Walsh is also an associate faculty member at the Wyss Institute for Biologically Inspired Engineering and an Adjunct Associate Professor in the Department of Physical Therapy & Athletic Training at Boston University. He is the is the founder of the Harvard Biodesign Lab, which brings together researchers from the engineering, industrial design, apparel, biomechanics, physical therapy and business communities to develop and translate new disruptive robotic technologies for augmenting and restoring human performance.

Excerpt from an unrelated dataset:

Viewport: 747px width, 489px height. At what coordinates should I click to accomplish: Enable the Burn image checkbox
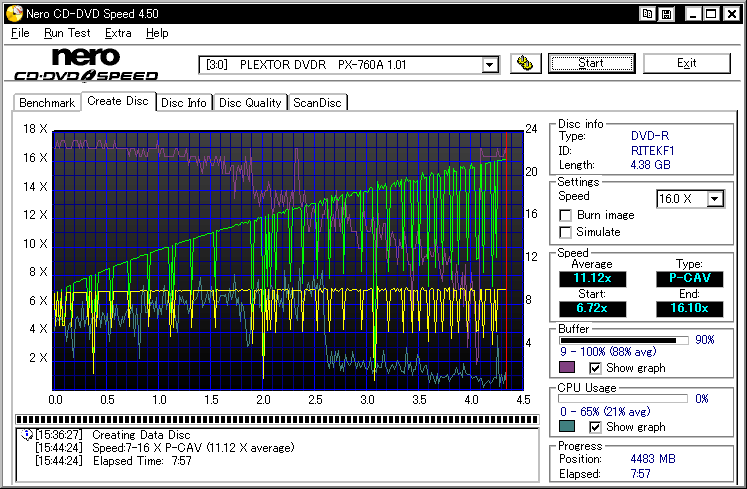pos(566,215)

“On behalf of our BrainGate team, I’m so grateful to the Cullen Family for their visionary and engaged support of research ton help people with ALS,” said Hochberg. “Brain-computer interfaces, including the system being developed by our BrainGate consortium, hold tremendous potential to restore communication and mobility for people with paralysis. Together with Conor and his incredible lab, we are working every day to, quite literally, turn thought into action.”
Hochberg is a critical care and vascular neurologist and Director of the MGH Center for Neurotechnology and Neurorecovery; Professor of Engineering in the School of Engineering and Carney Institute for Brain Science at Brown University; Director of the Dept. of Veterans Affairs Rehabilitation Research and Development Center for Neurorestoration and Neurotechnology in Providence, RI; and Senior Lecturer on Neurology at Harvard Medical School. He also directs the BrainGate clinical trials, conducted by a team of clinical and basic neuroscience and neuroengineering researchers from across the nation.
“Many of us in the ALS community are working to develop therapies that will slow down, stop, or even reverse the loss of neurons. As new medications are developed that prolong life, it is imperative to also develop tools that can improve patient’s independence,” said Paganoni. “Seeing people with tetraplegia type on a computer screen or move a limb, simply by thinking about those movements, is remarkable. These are critical steps on the path to truly restored function for people with ALS. We are grateful to all people living with paralysis who choose to participate in these ongoing clinical trials: it’s only through their generous efforts that we can discover and develop such revolutionary technologies.”
Paganoni is physician-scientist at the Healey & AMG Center for ALS in the Department of Neurology at Massachusetts General Hospital, Co-Director of the MGH Neurological Clinical Research Institute, and Assistant Professor of Physical Medicine and Rehabilitation at Spaulding Rehabilitation Hospital/Harvard Medical School focuses on clinical trials and therapy development for ALS.